Babies sometimes stay at surrogacy clinics so the surrogate can go home to her own family - and in extreme cases babies have ended up in orphanages, she added.
To speed up the process for New Zealand parents, Family Court judges and a surrogacy lawyer have written up a new protocol.
"They realised that this was going to be a potential problem for quite a long time and so they've put in place a different system, which tries to cut down on all the paperwork and allow the child to come home. They commented within the first day I think of this thing being enforced they had actually dealt with one application. And they said they knew of at least 15 others I think, and you can expect that there will be more coming.
"What the protocol is doing is getting rid of that requirement that the child needs to come to New Zealand first, so it's enabling the adoption to take place overseas.
"What that means is that the child can get a New Zealand passport and has New Zealand citizenship before it comes to New Zealand, and that just makes the journey back a lot quicker."

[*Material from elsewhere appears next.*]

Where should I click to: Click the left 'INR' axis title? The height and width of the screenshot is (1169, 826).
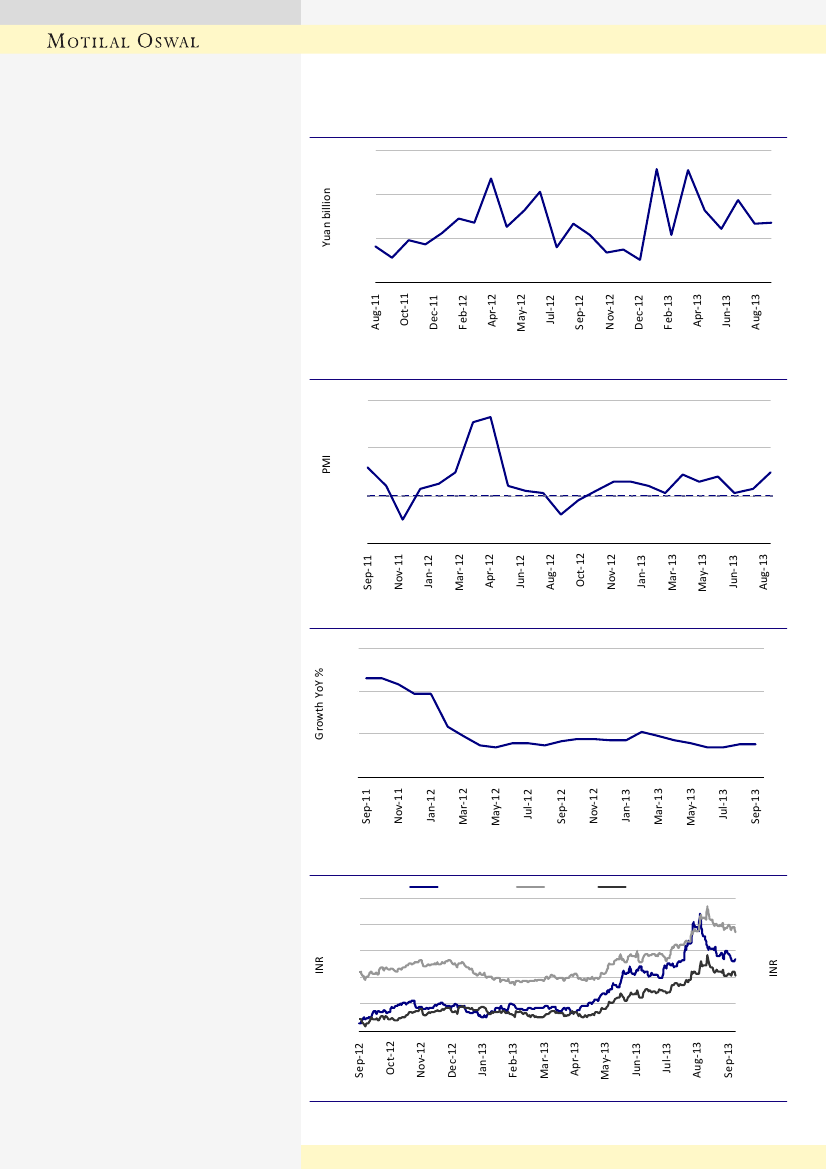(x=320, y=965)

Labour MP Tamati Coffey, who has a 1-year-old son Tūtānekai through a New Zealand surrogate mother, applauded the move but said the flaw in the process was still that biological parents had to adopt their surrogate child at all.
"I still personally believe that if a child is biologically yours that you shouldn't have to go through an adoption process because in no normal situation would you have to do that," he said. "But as the law currently stands, that is the situation, so congrats to the Family Court for trying to streamline their processes for trying to make it easier in terms of international surrogacy.
"The angst that you go through as an intending parent, trying to set up all of the necessary factors to make it happen, let alone go overseas, and make that happen at this time of Covid with borders closed and with countries' passport processing systems essentially down, I can imagine that it would be incredibly emotional for those intending parents who have entered into an arrangement which may be many years in the making.
"I should think that they would be beside themselves probably with emotion and with anxiety about being able to be there for the moment. But also to make the necessary arrangements in an international way to be able to bring that baby back home."
He has a member's bill on surrogacy in the ballot, including reform of birth certificates and a register of potential surrogates, and is looking forward to a review announced by the Law Commission.
"We have more and more families choosing surrogacy as the means by which to create their own little families," he said.
"We went through a fertility clinic, we found a surrogate, we found somebody that could donate the eggs and through that we were able to create a baby ourselves. But through that process we also realised how outdated the laws around surrogacy were.
"Many names and people go into creating a baby for a surrogacy arrangement, in our situation there are actually six. We've got the egg donor, the egg donor's partner, we've got a surrogate, her partner, and also me and my partner - that's potentially six names that need to go on a birth certificate.
"And New Zealand signed up to the UN Declaration on the Rights of the Child, which believes that every child should have the right to know its whakapapa, every little bit of it. Making that process a lot more open, hopefully some of these issues get brought out through the Law Commission process."